> **EXTRAIT**:

Nos jugements, reproches et réflexes de contrôle sur les autres sont d’abord l’amer salaire de notre difficulté à valoriser nos propres besoins, motivations profondes, valeurs et fondements. C’est en respectant ceux-ci, au moyen d’une circulation fluide des énergies entre notre tête, notre cœur et nos tripes, que nous parvenons à les faire respecter par les autres et que nous sommes délivrés de nos regards qui tuent, de nos paroles-poisons, de nos gestes malheureux. Ce chemin d’accès à nos ressources internes passe par la prise au sérieux des messages de nos corps, cœur et entrailles et il peut nous conduire au cœur de notre cœur, ce lieu calme, libre et bienveillant, siège de la sagesse, socle de la sérénité. Puis, en sens inverse, à partir de ce lieu-source duquel coule la source inépuisable et surabondante de l’Amour, nous pouvons apprendre à accueillir chaque part de notre vie qui surgit, en prenant soin de sa colère / fatigue / stress et de son besoin. Ce dialogue intérieur est à accomplir chaque fois qu’une part réactive sonne l’alerte en nous. Cette bienveillance avec nos propres parts nous fait découvrir l’écoute des parts fragiles chez l’autre, en amont de ses paroles-poisons et de ses gestes de mort. Plus nous avons appris comment connecter nos trésors intérieurs, plus nous sommes capables de nous connecter de l’intérieur au meilleur de l’autre, même lorsqu’il est dans la violence. 

« Seul l’homme qui a pénétré en ses propres profondeurs est capable de découvrir et de rencontrer la profondeur de l’autre » (P. Henri Le Saux, cité par Coste René, Théologie  de la paix, Cerf, 1997, p.  42).

Ce parfum qui vient de l’intérieur, trouvé à rosées

« Tard je T’ai aimée, Beauté ancienne et si nouvelle ; tard je T’ai aimée. Tu étais au-dedans de moi et moi j’étais dehors, et c’est là que je T’ai cherché.
Tu as répandu ton Parfum, je T’ai humé, et je soupire après Toi. Je T’ai goûté, j’ai faim et soif de Toi. Tu m’as touché, et je brûle du désir de ta Paix. Amen ! » (Augustin, Les Confessions, 10, 27).

> **DONNÉES ENREGISTRÉES**:
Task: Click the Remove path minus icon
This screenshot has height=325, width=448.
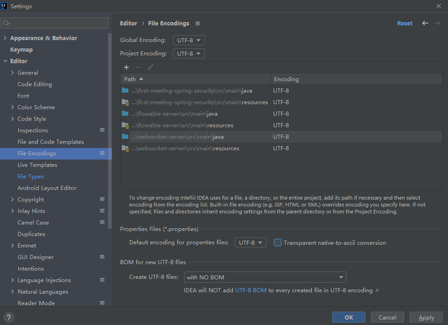Action: click(x=138, y=67)
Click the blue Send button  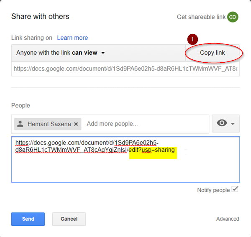click(28, 219)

> **CONSIGNE**:
Indiquez, d'après l'extrait, où peut nous conduire le chemin d'accès à nos ressources internes.

> **RÉPONSE**:
Il peut nous conduire au cœur de notre cœur, ce lieu calme, libre et bienveillant, siège de la sagesse, socle de la sérénité.